◆ Texto para leer ◆

__________________________________________________

Porque son pequeños, modestos, humildes y, sin embargo, revolucionarios.
No es fácil reconocerlos en un mundo como el nuestro donde el «milagro» está siempre asociado a acontecimientos grandiosos.
Como la tempestad y quien la hace acallar o como las aguas y quien camina sobre ellas: todo muy cinematográfico y muy escenográfico.
Las «señales», por el contrario, pasan casi desapercibidas y por ello deberíamos contener la respiración cuando tenemos la fortuna de presenciarlas. Normalmente, me paso la vida observando a gente que ya no sueña.
Cuando les preguntas por qué, te responden que no se han dado cuenta de cuándo el alma ha comenzado a desaparecer.
En un determinado momento, simplemente, sintieron el pavoroso vacío que conlleva su desaparición. La mano árida, el corazón seco. El miedo que llena cada aspecto de su existencia. Ha ocurrido, no es culpa de nadie.

__________________________________________________

◆ Datos registrados ◆
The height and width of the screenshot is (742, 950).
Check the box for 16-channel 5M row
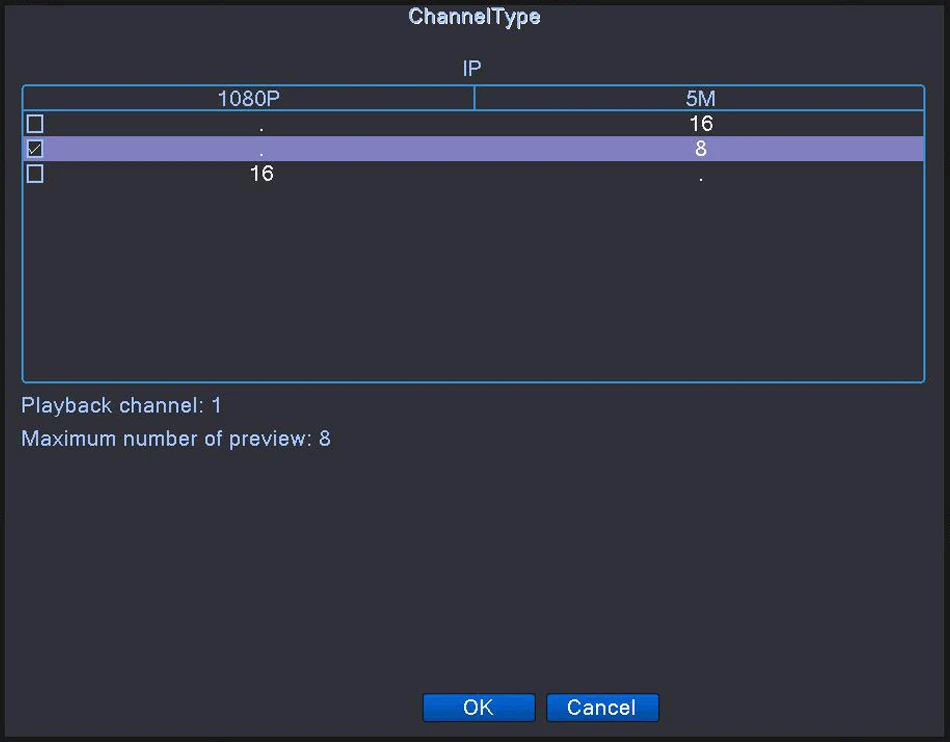click(35, 124)
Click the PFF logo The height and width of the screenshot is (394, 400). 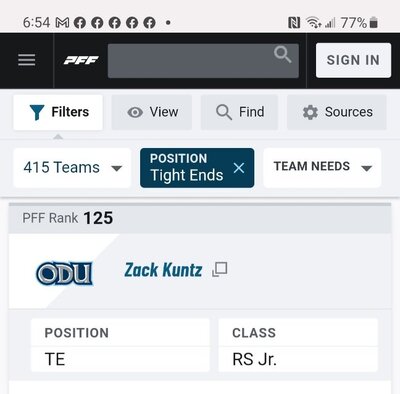tap(81, 60)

__________________________________________________

◆ Objetivo del ejercicio ◆
Copia sin cambios, del texto sobre las señales, el tramo que va desde «No es fácil» hasta «comenzado a desaparecer.», ambos incluidos.

◆ Solución ◆
No es fácil reconocerlos en un mundo como el nuestro donde el «milagro» está siempre asociado a acontecimientos grandiosos.
Como la tempestad y quien la hace acallar o como las aguas y quien camina sobre ellas: todo muy cinematográfico y muy escenográfico.
Las «señales», por el contrario, pasan casi desapercibidas y por ello deberíamos contener la respiración cuando tenemos la fortuna de presenciarlas. Normalmente, me paso la vida observando a gente que ya no sueña.
Cuando les preguntas por qué, te responden que no se han dado cuenta de cuándo el alma ha comenzado a desaparecer.